Ücret tarifelerinin hazırlanması konusuna daha profesyonel bir yaklaşım getirilmelidir. Uzmanlığın giderek arttığı, önleyici hukuk hizmetlerinin yaygınlaştığı, dijitalleşmenin arttığı bir zamanda çok eskiden yapılmış fiyatlandırma kategorileriyle devam edilmemelidir. Başarılı bir şirket yöneticisinde aranan yöneticilik becerilerinden biri de isabetli fiyatlandırmalar yapabilmesidir.

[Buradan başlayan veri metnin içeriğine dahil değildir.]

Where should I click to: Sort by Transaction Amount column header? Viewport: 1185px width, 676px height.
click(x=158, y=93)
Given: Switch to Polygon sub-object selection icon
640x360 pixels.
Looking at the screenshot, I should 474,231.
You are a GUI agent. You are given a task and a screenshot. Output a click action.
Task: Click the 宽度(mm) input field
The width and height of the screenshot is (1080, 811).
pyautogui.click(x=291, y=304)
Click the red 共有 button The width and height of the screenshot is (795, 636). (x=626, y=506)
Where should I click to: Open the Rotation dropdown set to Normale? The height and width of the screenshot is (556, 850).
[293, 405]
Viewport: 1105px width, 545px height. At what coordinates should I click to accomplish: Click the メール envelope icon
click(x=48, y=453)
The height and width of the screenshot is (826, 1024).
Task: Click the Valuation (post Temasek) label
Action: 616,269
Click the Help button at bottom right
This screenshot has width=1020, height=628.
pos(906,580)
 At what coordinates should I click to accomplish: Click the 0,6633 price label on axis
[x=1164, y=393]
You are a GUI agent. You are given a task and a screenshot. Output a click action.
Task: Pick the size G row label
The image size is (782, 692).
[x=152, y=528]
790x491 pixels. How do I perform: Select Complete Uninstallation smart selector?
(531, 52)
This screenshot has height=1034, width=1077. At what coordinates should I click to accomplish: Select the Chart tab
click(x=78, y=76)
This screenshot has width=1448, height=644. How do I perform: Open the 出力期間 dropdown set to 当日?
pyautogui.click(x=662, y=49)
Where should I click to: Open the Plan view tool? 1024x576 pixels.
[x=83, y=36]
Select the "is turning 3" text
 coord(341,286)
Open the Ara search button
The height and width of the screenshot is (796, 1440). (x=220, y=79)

Hali hazırda, ücret tarifelerinin sözleşmeler için ayırdığı bölüm yetersizdir. Bu yetersizlik, fiyatlandırmalarda büyük problemler yaşanmasına neden olmaktadır. Ülkemizde, sözleşme bilincinin gelişebilmesi için, sözleşmelerin piyasa koşullarına uygun ve adil bir şekilde ücretlendirilmesi gerekmektedir.

Son olarak, ihtarnamelerin fiyatlandırılmasının sözleşmelere göre yapılması gerektiğini belirtmeliyiz. Oysa, tarifelerde tüm ihtarnameler için tek bir fiyat belirtilmektedir. İhtarnameler, çoğu kez uyuşmazlığın kilit noktasını oluşturmaktadır. İyi bir ihtarname, uyuşmazlığın anlaşma masasında çözülmesini sağlamakta, dava açıldığında ise, davayı kazanmaya giden yolu inşa etmektedir. Uyuşmazlık çözümünde bu kadar kritik bir role sahip olan ihtarnameleri, tek bir başlıkta düzenlemek isabetli bir yöntem değildir.